One limitation of our study is the retrospective nature that might have led to incompleteness of information for analysis, especially when previous pregnancies were not in Hong Kong. Another limitation is that some of the fetal abnormalities classified under category C may in fact be category B disorders, as some of them recurred in the same couples (online supplementary Appendix 1); the majority of category C disorders did not receive genetic investigations. However, there is a high dependence on public health service in our locality, and this facilitated data retrieval of postnatal, infancy, and childhood outcomes of the offspring. Different types of parental consanguinity were also included in our analysis to provide the stratified risks according to the degree of inbreeding. Collection of socio-economic characteristics was also comprehensive. The same composition of ethnicity in both the consanguineous and control groups further minimised the socio-economic confounding effects in the analysis.
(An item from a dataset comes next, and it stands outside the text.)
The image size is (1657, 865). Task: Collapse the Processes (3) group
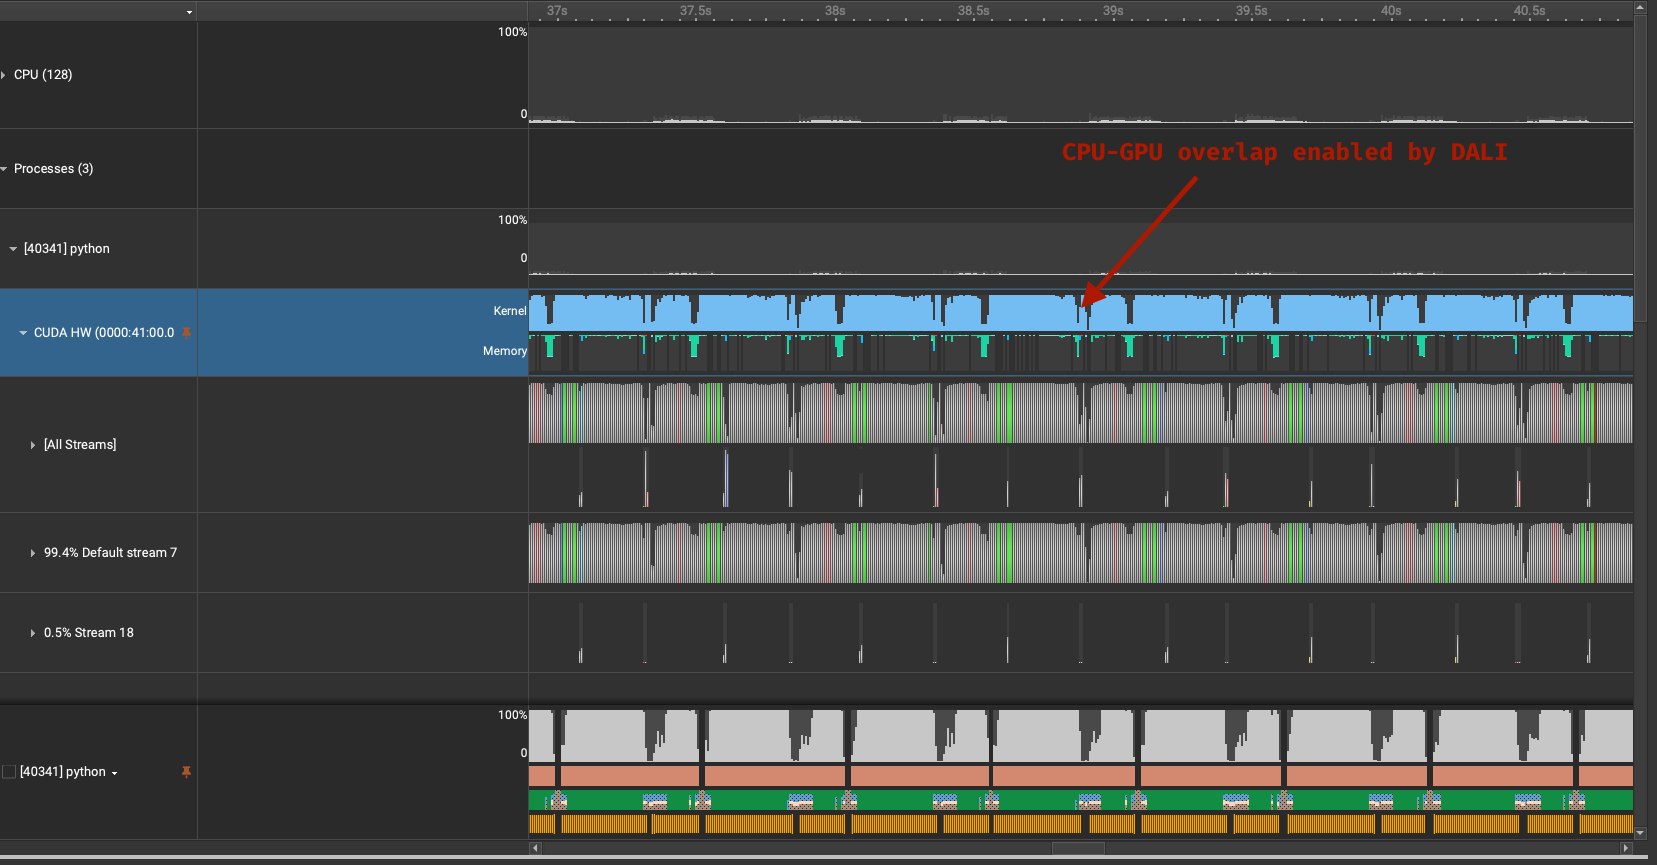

Another limitation is that the genetic data were often incomplete or not up-to-date for the studied cases, which were recorded from 2007 to 2016.
 
It is recommended that a territory-wide prospective study is conducted on consanguineous couples to further delineate their healthcare needs in Hong Kong.
 
Conclusions
Identification of consanguineous couples is essential to ensure appropriate referral for preconception or prenatal counselling and diagnosis. Our study showed the majority of consanguineous unions in Hong Kong are of Pakistani ethnicity. International studies have reported that in addition to recessive genetic diseases, offspring of consanguineous unions have higher incidences of non–genetically confirmed structural abnormalities, developmental delay, and autism spectrum disorders. The present study confirms this in the Hong Kong population. Information on the increased risks associated with parental consanguinity should be included in genetic counselling for consanguineous couples, so that they can make informed decisions.
 
Author contributions
All authors had full access to the data, contributed to the study, approved the final version for publication, and take responsibility for its accuracy and integrity.
 
Concept or design of the study: All authors.
Acquisition of data: KH Siong.
Analysis or interpretation of data: KH Siong, TY Leung.
Drafting of the manuscript: KH Siong, TY Leung.
Critical revision for important intellectual content: All authors.
 
Conflicts of interest
The authors have no conflicts of interest to disclose.
 
Funding/support
This research received no specific grant from any funding agency in the public, commercial, or not-for-profit sectors.
 
Ethics approval
Ethics approval was obtained from New Territories West Cluster Clinical Research Ethics Committee (Ref NTWC/ CREC/18012).